Zu seinen Lebzeiten war "Carmen" zu gewagt

Von Sabine Fringes · 25.10.2013
Seine Oper begeisterte Bismarck ebenso wie Queen Victoria. Thomas Mann und Theodor W. Adorno lobten die Einzigartigkeit von "Carmen". Dass es einmal eine der populärsten Opern überhaupt werden sollte, davon ahnte Bizet nichts. Er starb nur drei Monate nach der Uraufführung, die vom Publikum nur verhalten aufgenommen wurde.
"Ich hörte gestern – werden Sie es glauben? Zum zwanzigsten Male Bizets Meisterstück. (...) Diese Musik scheint mir vollkommen. Sie kommt leicht, biegsam, mit Höflichkeit daher. Sie ist liebenswürdig, sie ‚schwitzt‘ nicht. (....) – Ohne Grimasse! Ohne Falschmünzerei! Ohne die Lüge des großen Stils! (...) Sie ist so unaffektiert und aufrichtig, dass ich sie praktisch ganz auswendig gelernt habe, von Anfang an."

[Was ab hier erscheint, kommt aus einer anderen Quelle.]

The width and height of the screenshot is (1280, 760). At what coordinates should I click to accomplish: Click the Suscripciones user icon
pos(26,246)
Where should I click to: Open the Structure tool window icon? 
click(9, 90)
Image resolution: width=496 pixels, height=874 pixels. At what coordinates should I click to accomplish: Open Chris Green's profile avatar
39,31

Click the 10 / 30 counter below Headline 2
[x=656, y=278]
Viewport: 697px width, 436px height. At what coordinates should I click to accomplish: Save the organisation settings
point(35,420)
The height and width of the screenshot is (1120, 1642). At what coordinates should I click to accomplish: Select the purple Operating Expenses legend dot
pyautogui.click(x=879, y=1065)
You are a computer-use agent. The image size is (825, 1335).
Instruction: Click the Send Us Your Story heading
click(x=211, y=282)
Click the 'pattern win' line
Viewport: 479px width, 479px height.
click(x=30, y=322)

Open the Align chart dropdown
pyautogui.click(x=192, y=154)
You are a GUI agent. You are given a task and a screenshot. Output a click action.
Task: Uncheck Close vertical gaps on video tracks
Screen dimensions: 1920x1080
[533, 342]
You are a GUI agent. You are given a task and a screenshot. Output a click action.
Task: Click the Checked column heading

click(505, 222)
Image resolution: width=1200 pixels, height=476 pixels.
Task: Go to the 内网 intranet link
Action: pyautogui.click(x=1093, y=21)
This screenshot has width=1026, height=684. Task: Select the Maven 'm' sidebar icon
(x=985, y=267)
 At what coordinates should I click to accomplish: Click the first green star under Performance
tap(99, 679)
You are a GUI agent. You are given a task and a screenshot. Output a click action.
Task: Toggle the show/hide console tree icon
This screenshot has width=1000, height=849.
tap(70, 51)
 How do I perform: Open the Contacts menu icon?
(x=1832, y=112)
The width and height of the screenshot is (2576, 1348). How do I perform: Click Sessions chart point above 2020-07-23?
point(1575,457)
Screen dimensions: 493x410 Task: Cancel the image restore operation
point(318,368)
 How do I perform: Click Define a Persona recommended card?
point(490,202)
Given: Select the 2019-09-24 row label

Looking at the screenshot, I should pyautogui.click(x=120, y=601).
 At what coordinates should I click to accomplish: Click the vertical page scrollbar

Friedrich Nietzsche in einem Brief im Jahr 1888 über "Carmen" von Georges Bizet. Nietzsche war einer der frühesten Liebhaber der Oper: Er sah in ihrer musikalischen Leichtigkeit und ihrem mediterranen Flair, in ihrer Mischung aus Raffinement und Eingängigkeit eine Art Gegengift zur allseits präsenten, übermächtigen Musik Richard Wagners.

Georges Bizet wurde am 25. Oktober 1838 in Paris geboren. Der Vater war Perückenmacher und Gesangslehrer, die Mutter eine begabte Pianistin. Zunächst unterrichteten ihn die Eltern, dann kam der Junge auf das renommierte Pariser Conservatoire, wo er unter anderem bei Charles Gounod studierte. Mit 17 Jahren hatte Bizet bereits sein erstes Meisterwerk komponiert: Die Symphonie in C-Dur. Merkwürdigerweise jedoch ließ er sie zu Lebzeiten weder spielen noch verlegen, erst 1935 wurde das Werk uraufgeführt.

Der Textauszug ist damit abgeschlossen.